【目的】:脳疾患などで急性期に摂食・嚥下障害を併発した患者などに行われる経鼻経管栄養法は,容易に必要な栄養分を摂取できるなどといった利点もあるが,長期のチューブ挿入によってチューブの外壁が汚染され,不顕性誤嚥を起こす患者にとっては誤嚥性肺炎の一要因になりうる.今回われわれは,経鼻経管栄養チューブ交換後のチューブ外壁汚染の程度を細菌学的に検討し,同時に舌苔・咽頭細菌叢との比較・検討を行った.
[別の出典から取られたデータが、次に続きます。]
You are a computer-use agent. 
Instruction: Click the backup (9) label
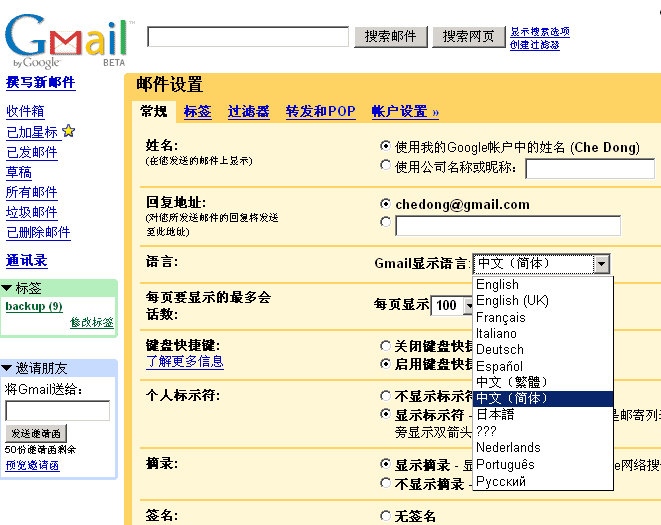pos(34,306)
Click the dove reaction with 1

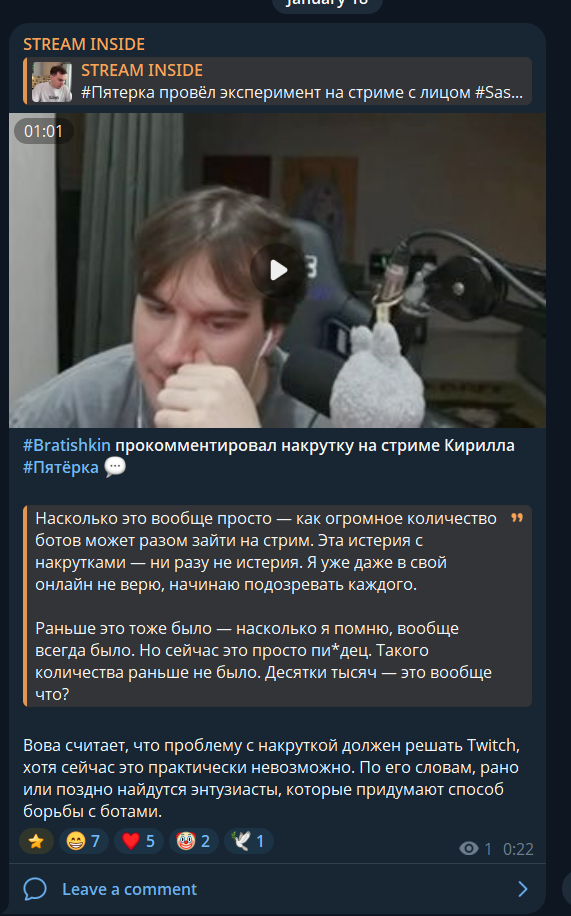click(x=248, y=841)
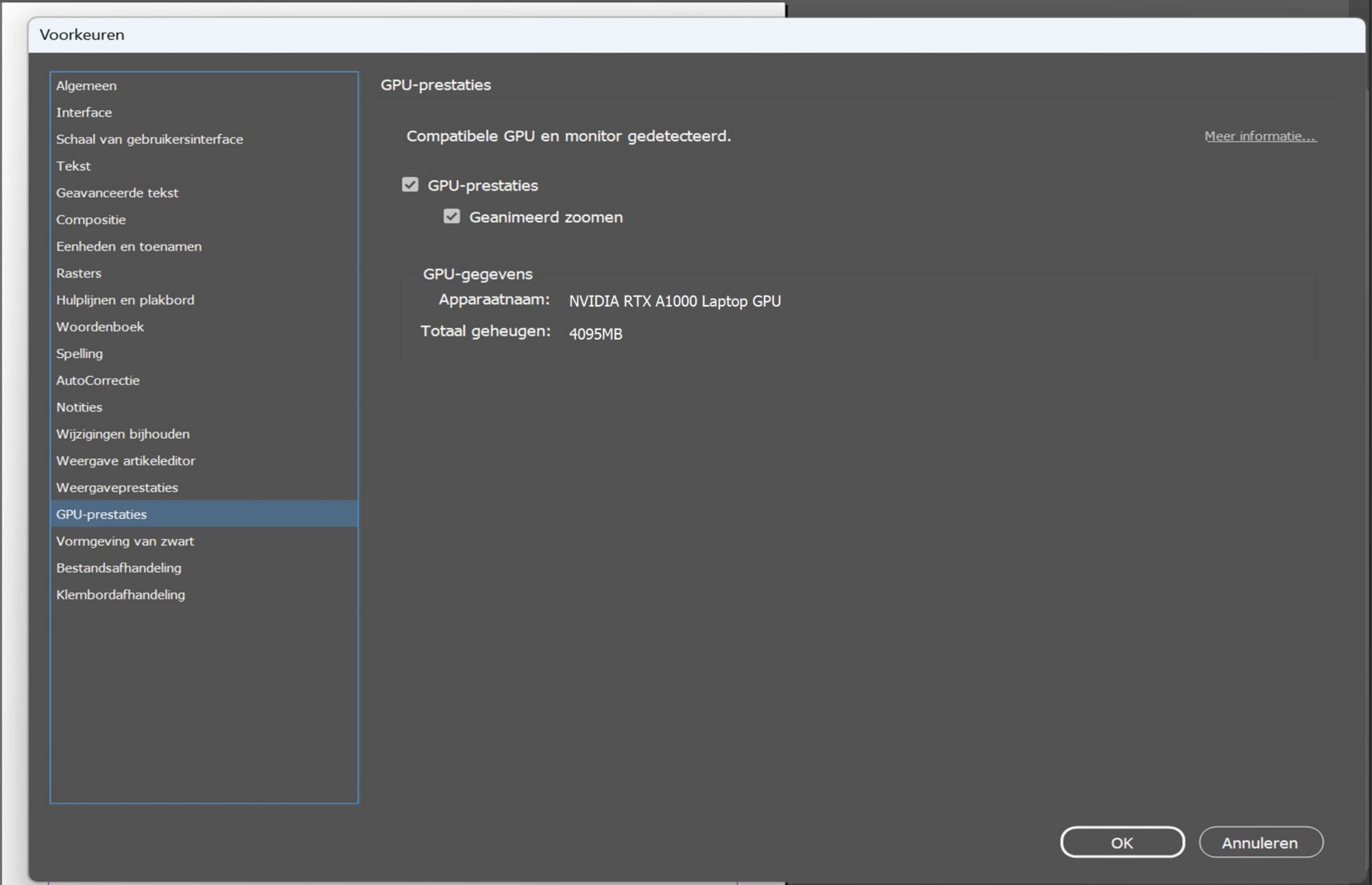Open the Spelling preferences
Viewport: 1372px width, 885px height.
(x=79, y=354)
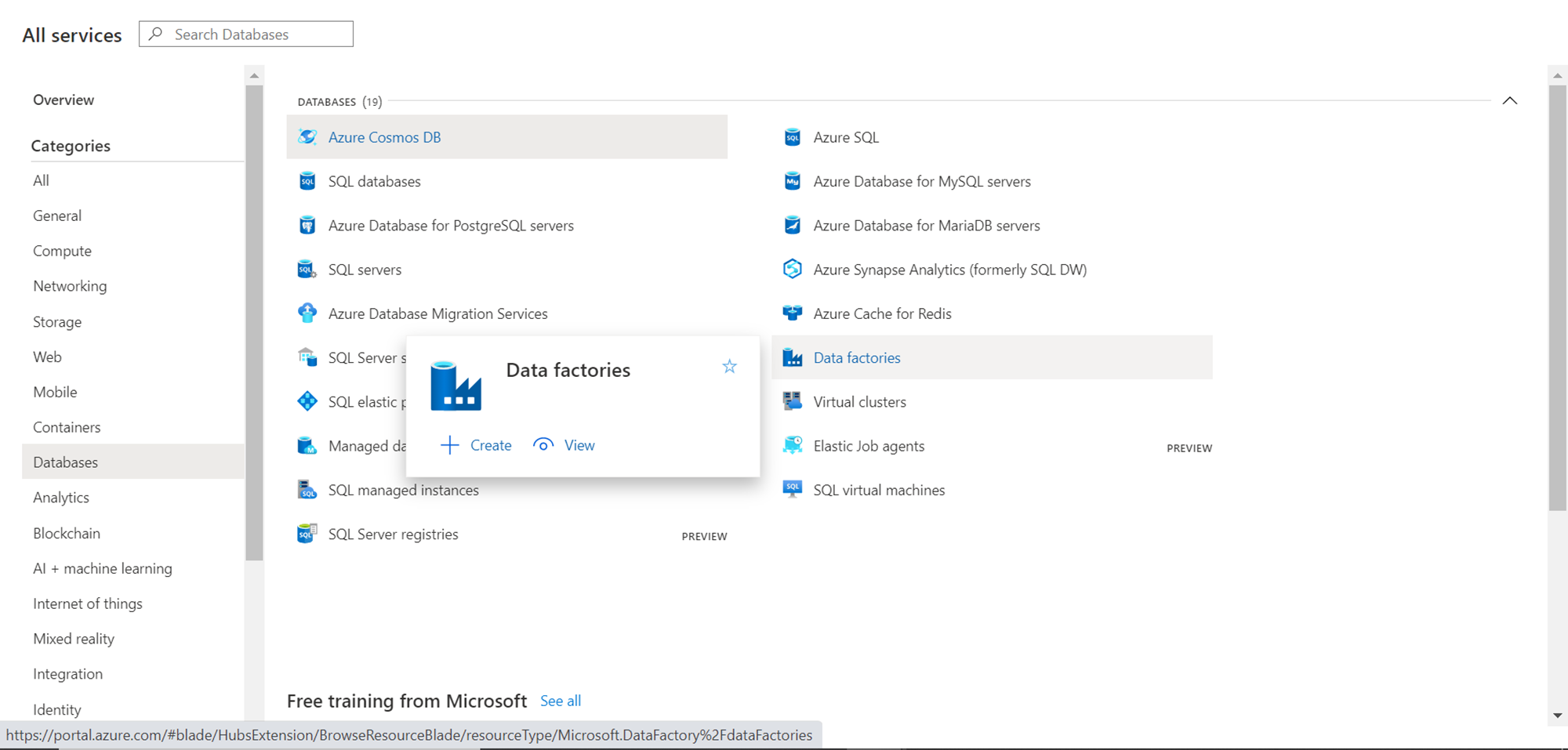Screen dimensions: 1568x750
Task: Open See all training link
Action: coord(561,701)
【対象と方法】:当院脳外科に長期入院中で嚥下障害により経鼻経管栄養チューブ(以下NG-tubeとする)を挿入しており,歯科衛生士による専門的口腔ケアを週5日,日勤帯で行っている患者5名.①旧NG-tube抜去後舌苔及び咽頭壁の細菌培養検査②NG-tube交換から6時間後・3日後・7日後・14日後のNG-tube表面の拭い取りによる細菌培養検査
【結果】:6時間後のNG-tube外壁表面からはすでに多くの菌が検出され,その多くが旧NG-tube抜去後の咽頭壁と極めて類似していた.3日後以降では主としてGram陰性桿菌を中心に6時間後とは別の新たな菌種が検出され,tube表面での菌定着を疑わせる結果が得られた.また時間の経過に伴い,tube表面に定着する菌は種類・量とも増加傾向にあった.比較的意識レベルが良く,口腔ケアにも協力的な患者2名は口腔ケアにより舌苔の菌は比較的良好に抑えられているにも関わらず,NG-tubeでは経時的な菌の増加が認められた.
【考察】:NG-tubeの長期留置は,細菌学的な結果から良好であるとは考えにくいことがいえた.また,NG-tube感染症の治療がtubeを抜去(交換)することでしかないため一定期間の交換が必要であり,しかもその期間はより短期であることが望ましいと考えられた.